> Exercise objective: Should the entries contain pictures, leave them out and return exactly the lines from the first through the line holding "Task: Increase 音频块时长".

> Entries provided:

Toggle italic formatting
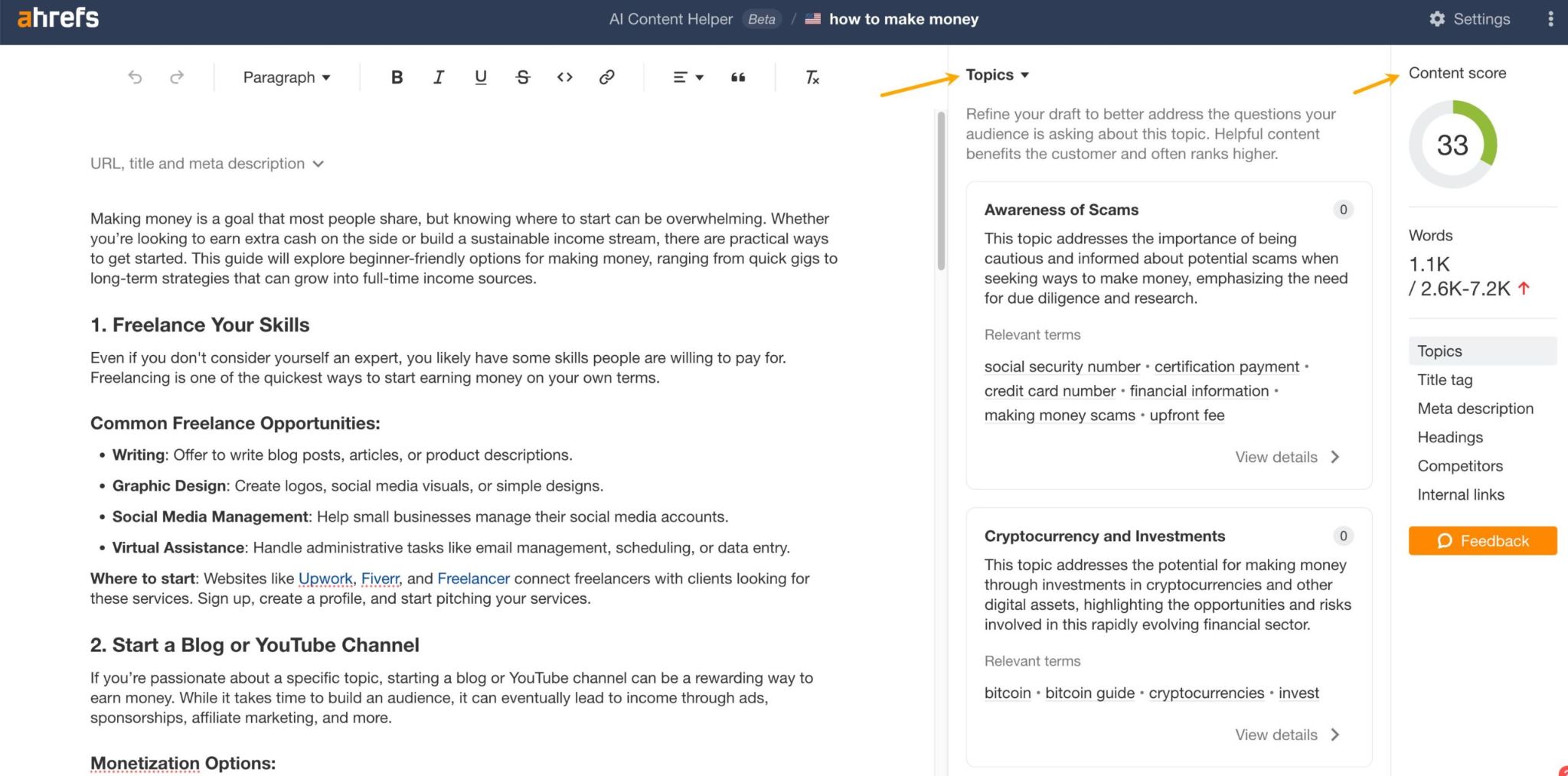Screen dimensions: 1568x776 tap(438, 77)
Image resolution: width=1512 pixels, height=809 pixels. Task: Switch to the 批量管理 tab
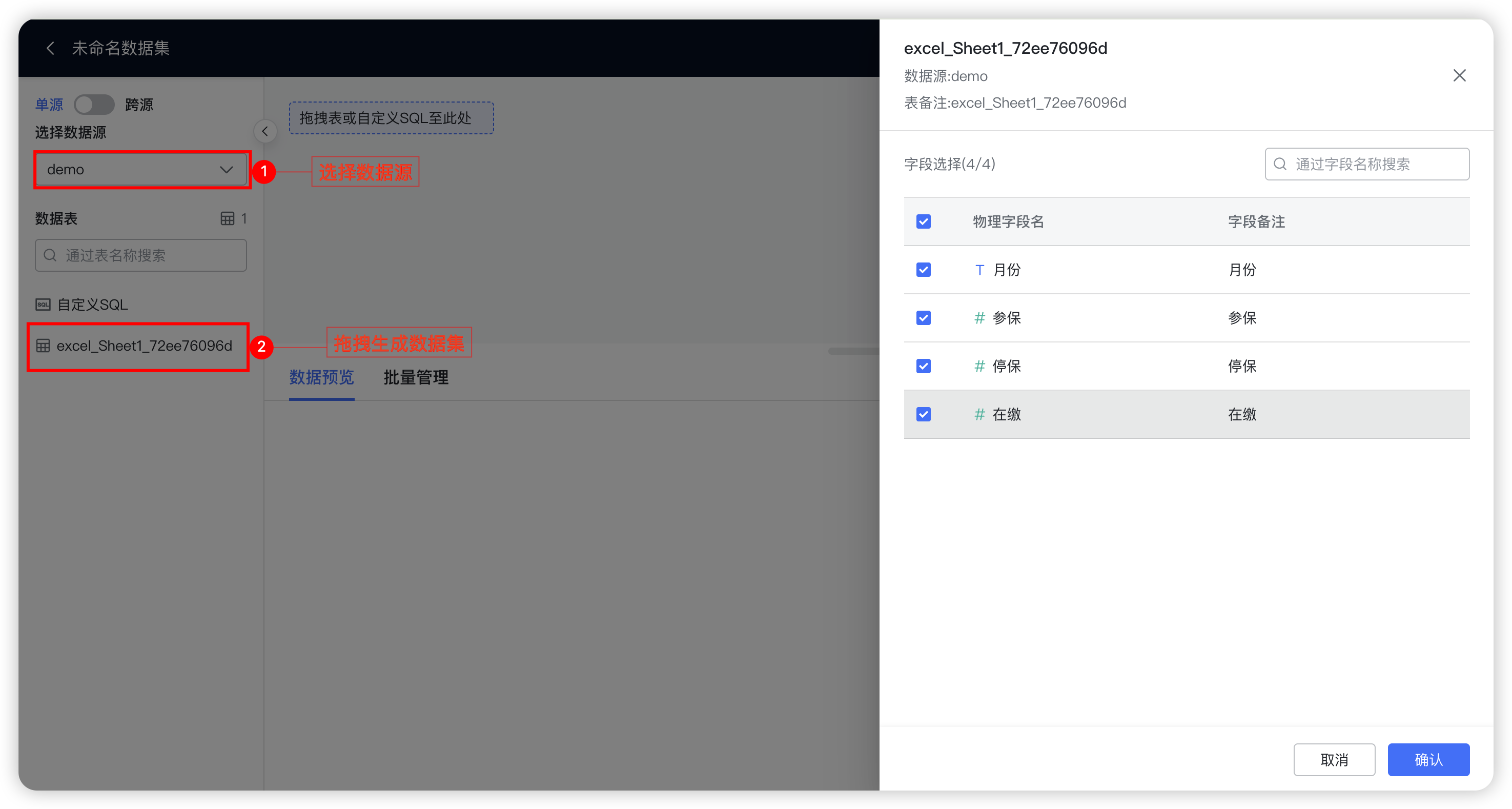[x=416, y=377]
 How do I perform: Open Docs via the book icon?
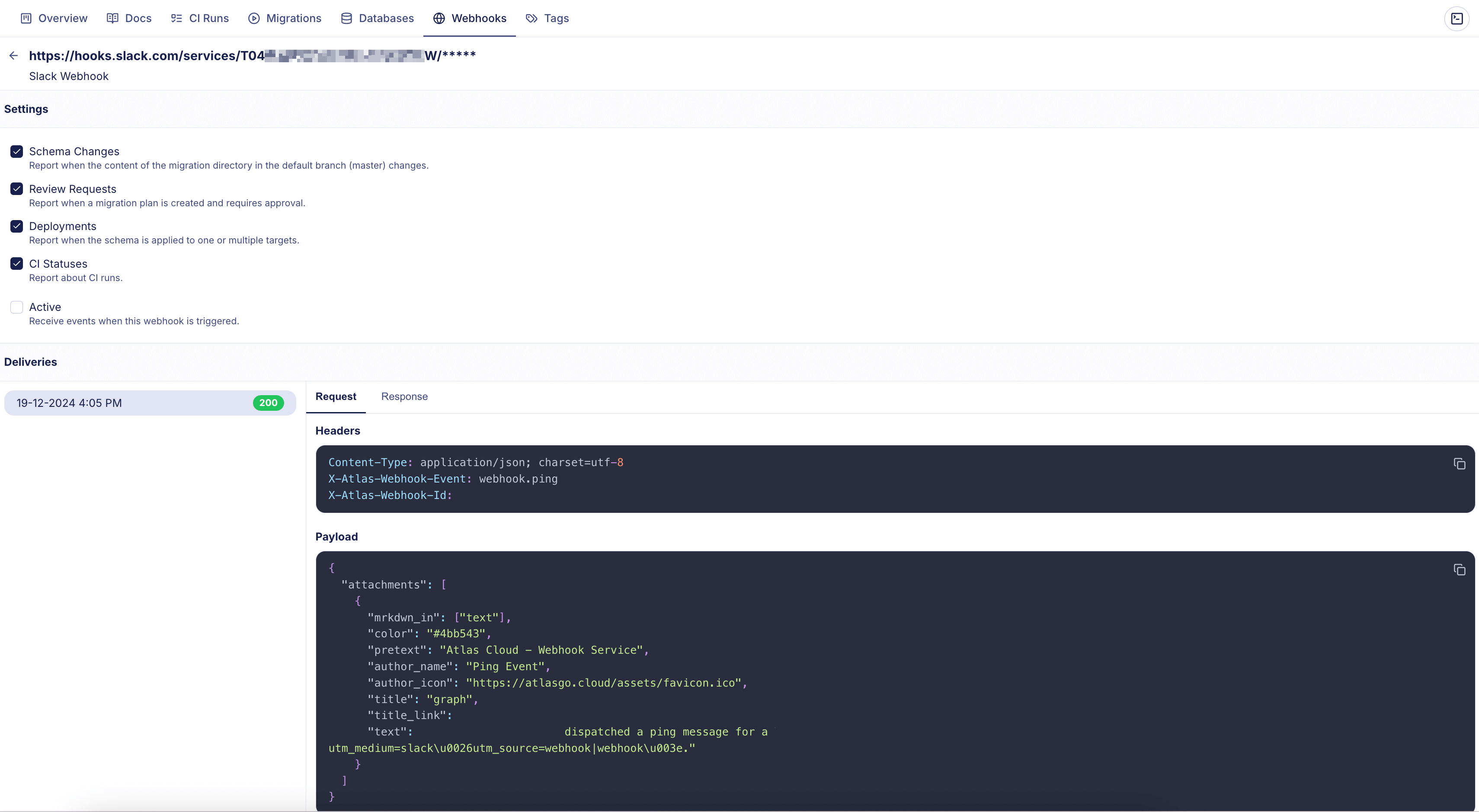[x=112, y=18]
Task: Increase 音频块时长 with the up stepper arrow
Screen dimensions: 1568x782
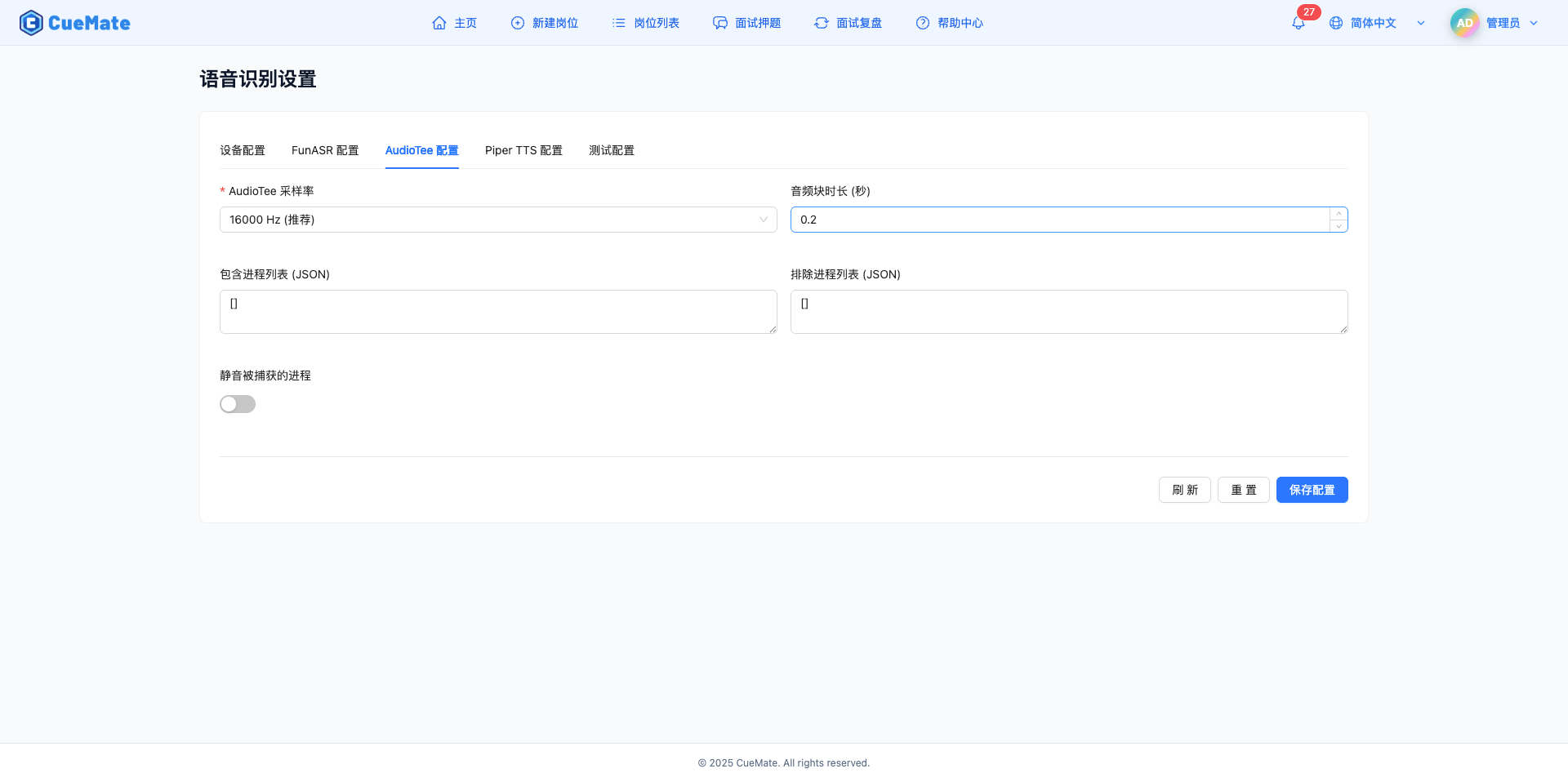Action: 1339,214
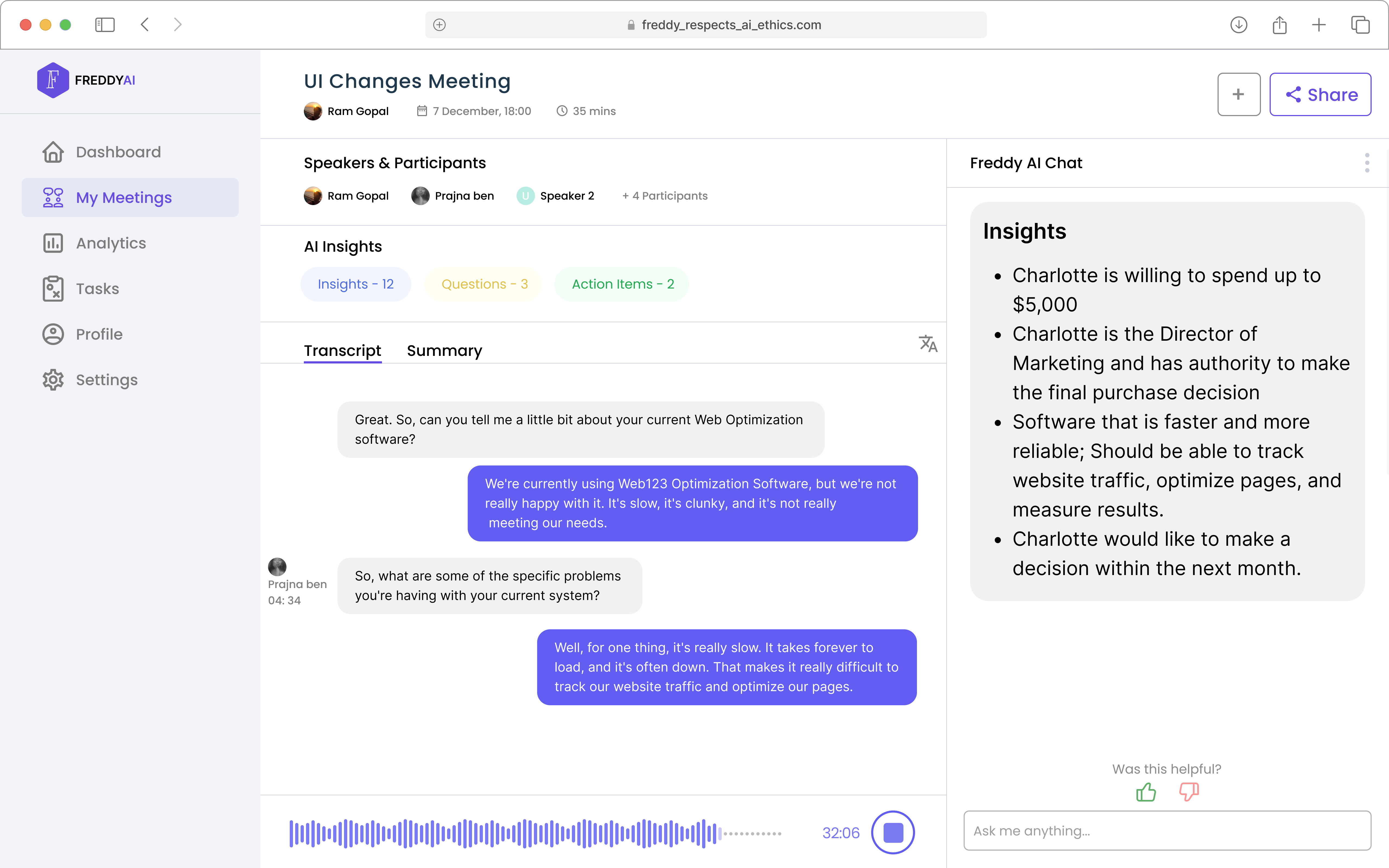1389x868 pixels.
Task: Select My Meetings in the sidebar
Action: pyautogui.click(x=123, y=197)
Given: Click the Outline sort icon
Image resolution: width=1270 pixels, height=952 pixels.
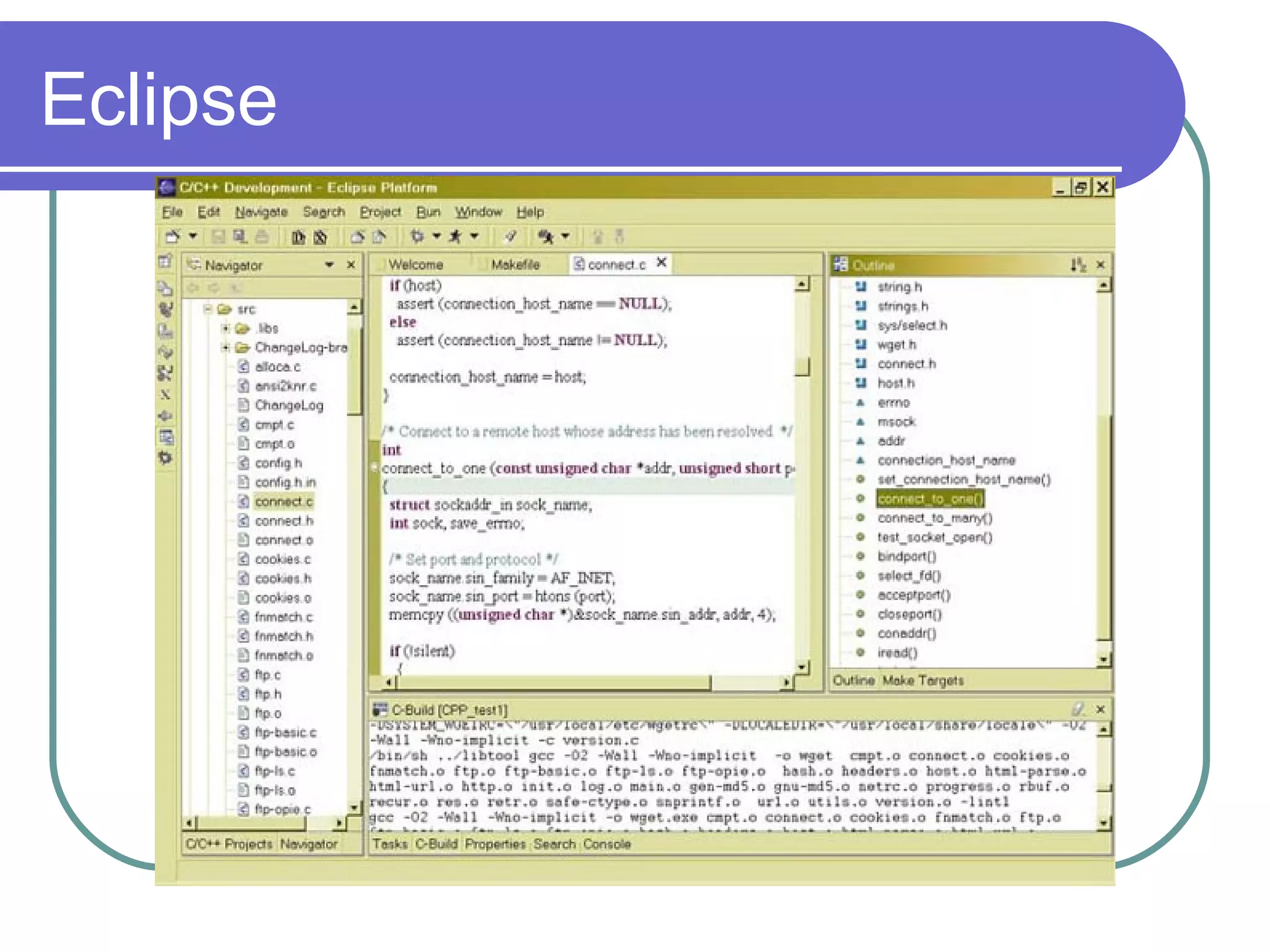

> Task response:
Toggle italic formatting
Screen dimensions: 1568x776 tap(438, 77)
Image resolution: width=1512 pixels, height=809 pixels. Task: Switch to the 批量管理 tab
[x=416, y=377]
 How do I perform: Open Docs via the book icon?
[x=112, y=18]
Task: Increase 音频块时长 with the up stepper arrow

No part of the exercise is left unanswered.